The first oncolytic vaccines are currently being developed for local delivery direct into individual tumour nodules, and they show good therapeutic activity. A recent study of T-Vec demonstrated statistically significant improved durable responses in patients with unresectable melanoma and a trend towards improved overall survival. As might be predicted, this oncolytic vaccine is particularly effective when combined with immune checkpoint inhibitors (Puzanov et al, 2014). However, our increasing understanding of the nature of local immune suppression within tumour deposits raises the enticing question of whether this sort of cancer vaccine would work most effectively if it were administered i.v, allowing the virus to infect disseminated tumour deposits and mediate local immune stimulation to reverse local suppressive effects. This would be particularly exciting in the case of a virus that was capable of stimulating an anticancer immune response and simultaneously expressing encoded checkpoint inhibitors in tumour masses throughout the body (see below).

‘Armed’ oncolytic viruses

Oncolytic virotherapy provides the possibility of direct cytotoxicity, due to viral lysis, coupled with potential stimulation of the immune system following creation of the pro-inflammatory cell lysis environment. However, a major additional feature of this technological approach is the possibility to encode anticancer biologics and express them selectively within cancer cells. If the agents are designed for secretion, or if they are functional when released by virus-mediated cell lysis, this provides an opportunity to modulate the tumour microenvironment and/or to mediate effects on other cells in the tumour microenvironment. Indeed, encoding therapeutic biologics within oncolytic viruses combines the very desirable properties of cancer-targeted expression with the ability to self-amplify in situ, achieving potentially very high and exquisitely selective expression of agents within tumour deposits, with minimal systemic effects.

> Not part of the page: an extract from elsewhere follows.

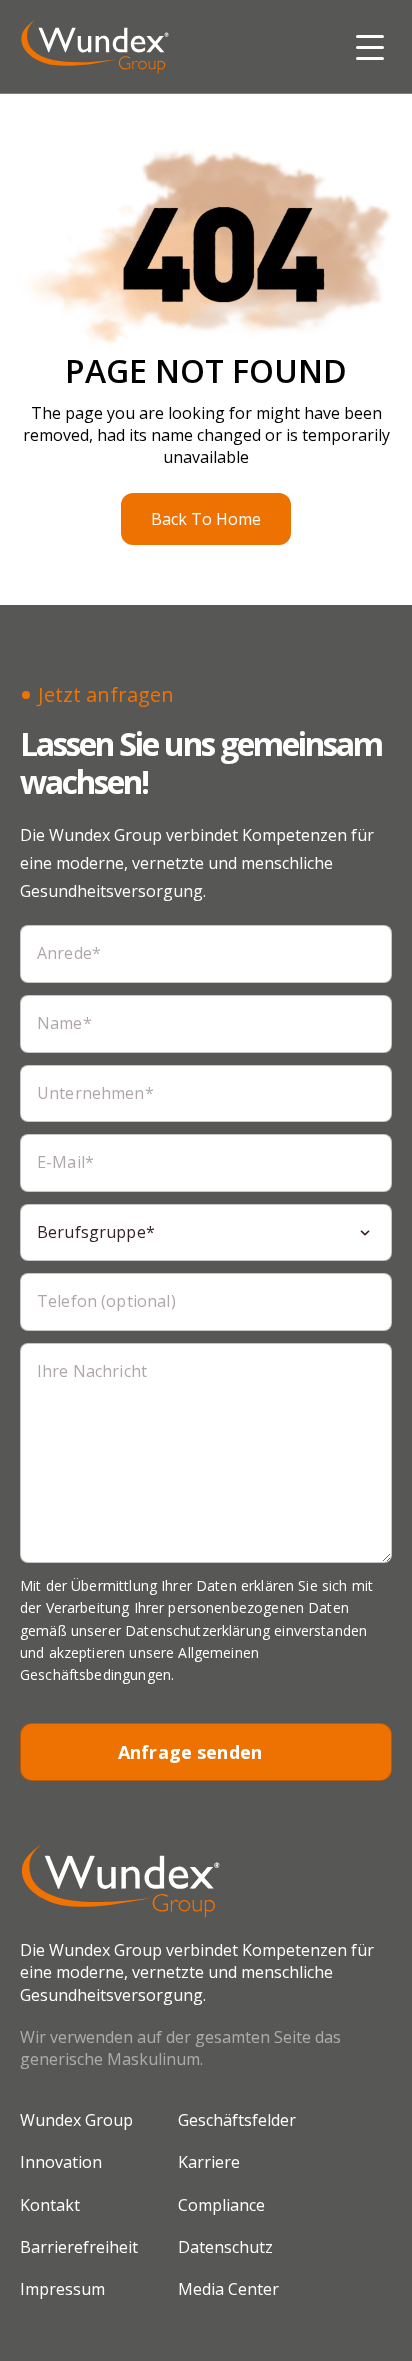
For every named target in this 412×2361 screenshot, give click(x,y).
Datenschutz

There is an exciting array of possible therapeutic ‘arming’ approaches, including cytokines, chemokines, enzymes, imaging agents and antibodies (Bauzon and Hermiston, 2014; Figure 2). At present, the possibility to arm oncolytic viruses to encode immune modulators is attracting most attention, with several oncolytic viruses designed to express and secrete GM-CSF in an attempt to improve local presentation of tumour antigens (Breitbach et al, 2015). However, the effects of GM-CSF are now known to vary depending on the local concentration, with some evidence of immune suppression at high concentrations (Clive et al, 2010); hence, GM-CSF may be not be the ideal arming agent. Accordingly, there is an exciting opportunity to express alternative immune modulatory agents such as checkpoint inhibitors, cytokines or coordinated combinations of biologics to modulate the tumour immune environment, maximising therapeutic outputs while simultaneously avoiding the systemic toxicities engendered when these agents are given i.v. as free proteins. Worldwide there are now many studies actively exploring these therapeutic strategies, as the concept of localised expression of potent biologics within tumours is very attractive and potentially game changing for clinical management of cancer.

Figure 2
figure 2

Armed oncolytic viruses. Oncolytic viruses can be ‘armed’ to express therapeutic proteins within infected tumour cells, and secrete them into the tumour microenvironment. This can provide high-level tumour-selective expression of biologics, maximising local activity and minimising systemic toxicities. If the virus is suitable for systemic delivery, this provides the intriguing concept of localised therapy in disseminated tumours following intravenous delivery. AntiCTLA4=checkpoint inhibitor antibody; BiTE=Bi-specific T-cell engager, for modulating activity and tropism of T cells; NIS=sodium iodide symporter (for SPECT imaging of virus activity); NTR=nitroreductase TNF=tumour necrosis factor.